Caveat: The smallest aquarium I've had with Guppies or other shoaling fish and Betta is eight gallons. I can't imagine anything smaller being good for all residents.


----------



## lilnaugrim (Mar 27, 2013)

Again, it comes down to the individual Betta. Just because your (in general) particular Bettas didn't like guppies doesn't mean that they all don't. I don't think it's fair to generalize as such since I've had great success with guppies and Bettas and in fact have a breeding trio in with one of my females right now and she honestly couldn't care less. Her neighbor though? Her neighbor would jump on them in a heartbeat just because it's another fish, not that it's a guppy, but that girl kills everything in her wake including some plants. 

The tails are the easiest and softest part to rip off is why.


----------



## SplashyBetta (Jul 28, 2014)

Watermelon has lived with guppies (only one currently) and he doesn't bother them. I guess it all comes down to the individual betta's personality and agression level


----------



## MameJenny (Jun 11, 2012)

lilnaugrim said:


> I just wanted to pop in Mame, Granite has been with guppies before both male and female and he really never cared lol. He was also in with micro fish; Ember Tetras, Gelius barbs, Corydoras Habrosus, Otos, and even a Honey Gourami when I couldn't catch her so I thought maybe he'd flush her out for me....silly fish just gave a little flare to each other and then swam along peacefully :roll: lol, he'd be just fine with guppies ^_^
> 
> Betta's do not percieve long tails as other male bettas, it'd be like us thinking that an Orangutan is a human jut because it has opposable thumbs lol They can tell the difference and that it is not a guppy. That myth came about for the more aggressive males, if the betta attacks the guppy it is because it wil not tolorate any tankmates, not because the tail. The same holds true for other colorful fish, it's not like a bull that likes the waving cloth (they don't actually see the red), it's not like the fish hold up a sign "Hey, eat me because I'm colorful" lol.
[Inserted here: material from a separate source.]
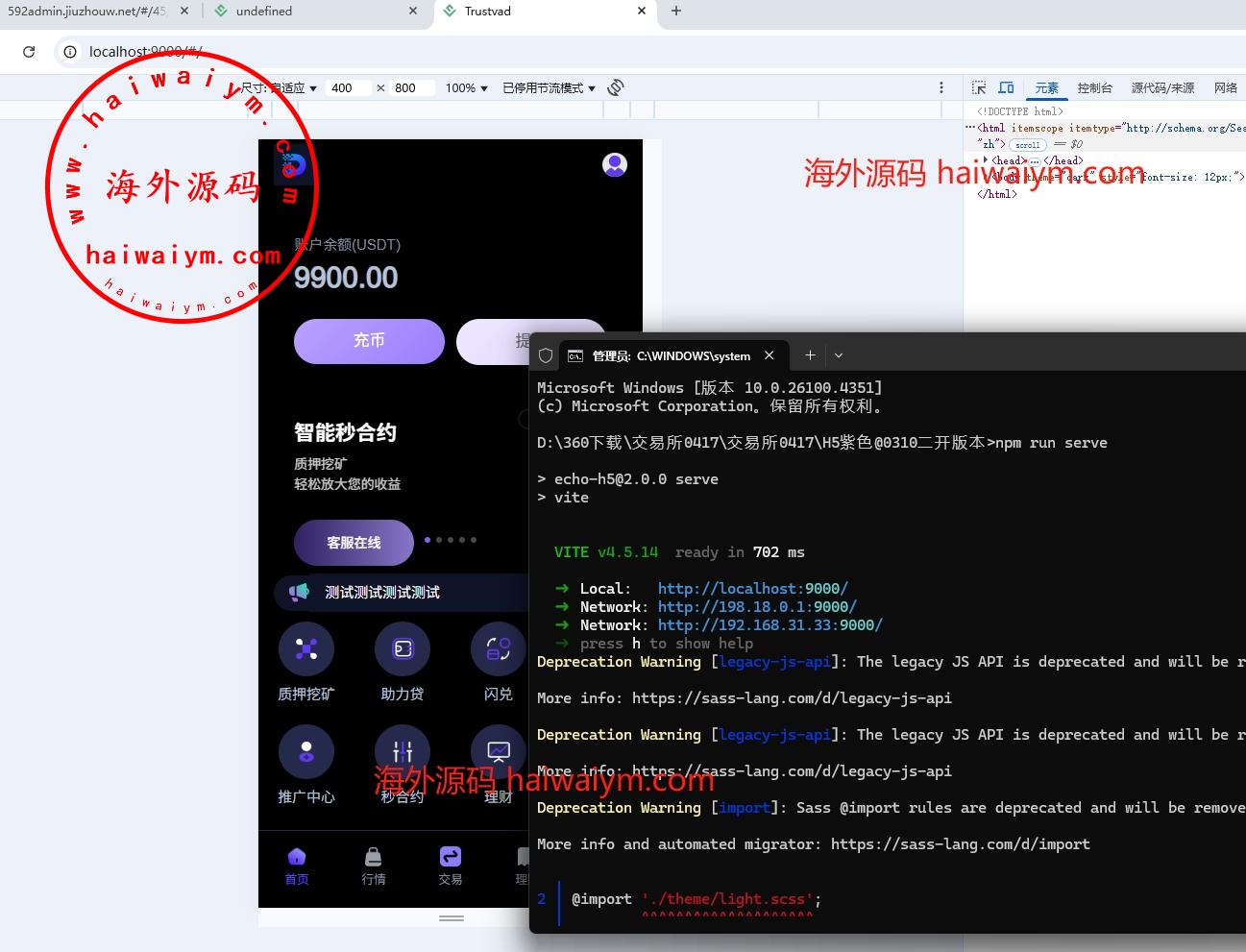Switch to the 控制台 console tab
1246x952 pixels.
[x=1094, y=87]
Ah, I'm happy to hear that from you.  That definitely sounds like him, lol. He's done great with the platies and danios. I caught them all sleeping next to each other the other day, silly fish. He mostly goes off into the plants and does his own thing while the platies and danios swim around like little nuts. :lol: 

I got three cobra guppies today...an orange male, an orange female, and a yellow female. In two weeks (quarantine), they'll be going in the 20g (where they'll probably proceed to overpopulate the tank :lol.


----------



## lilnaugrim (Mar 27, 2013)

Haha yep, he is a great little fish! I'm glad you've got the chance to enjoy him as much as I did! :-D


----------



## Sathori (Jul 7, 2013)

Just adding my two cents - I also have a betta in with guppies, my male guppy is a gorgeous black male, with a gorgeous tail. My females have bright red or yellow tails. Elfman, my betta, only flared when the guppies bumped into him during feeding time. After the guppies moved off to a different section to eat, my betta also kept eating. 
I've removed one very pregnant female in hopes of keeping some fry alive, but I'm hoping that my betta and other fish will help keep my guppy population under control 

I had Elfman in quarantine when I added the guppies, because the little jerk managed to wedge himself into a hole and get stuck after months of the decorations being the same and no issues >.< So I had him quarantined since he had quite a few scales scraped off his back and stomach, and I wanted to make sure he was going to be okay before being re-added to the tank. So by the time I gave him the "okay", the guppies had made the tank their home and he just went along with it.


----------



## MameJenny (Jun 11, 2012)

I thought I'd give a small update. Unfortunately, my male guppy died in QT after an ammonia spike (food dumped into the tank, long story). So, I moved the two females into the 20 gallon yesterday evening. Granite flared at them and chased them a little once - as he did with the platies - then completely left them alone. The guppies were very afraid of him at first, though. The smaller female accidentally backed into him, took one look at his huge mouth, and jumped out of the water. :lol: They're doing great together now, though. I have no doubt that he'll do fine with the males as well.  One of the females gave birth a few days ago, so I'm hoping that a few of the fry are male!


----------



## Sathori (Jul 7, 2013)

Sorry to hear about your male. With the amount of fry that guppies poop out - I'm sure there are more than one or two males in there 

My two girls that I bought from Pet Smart are about to explode with fry, so I'm going to have so many guppies, I won't have the space for all of them! lol


----------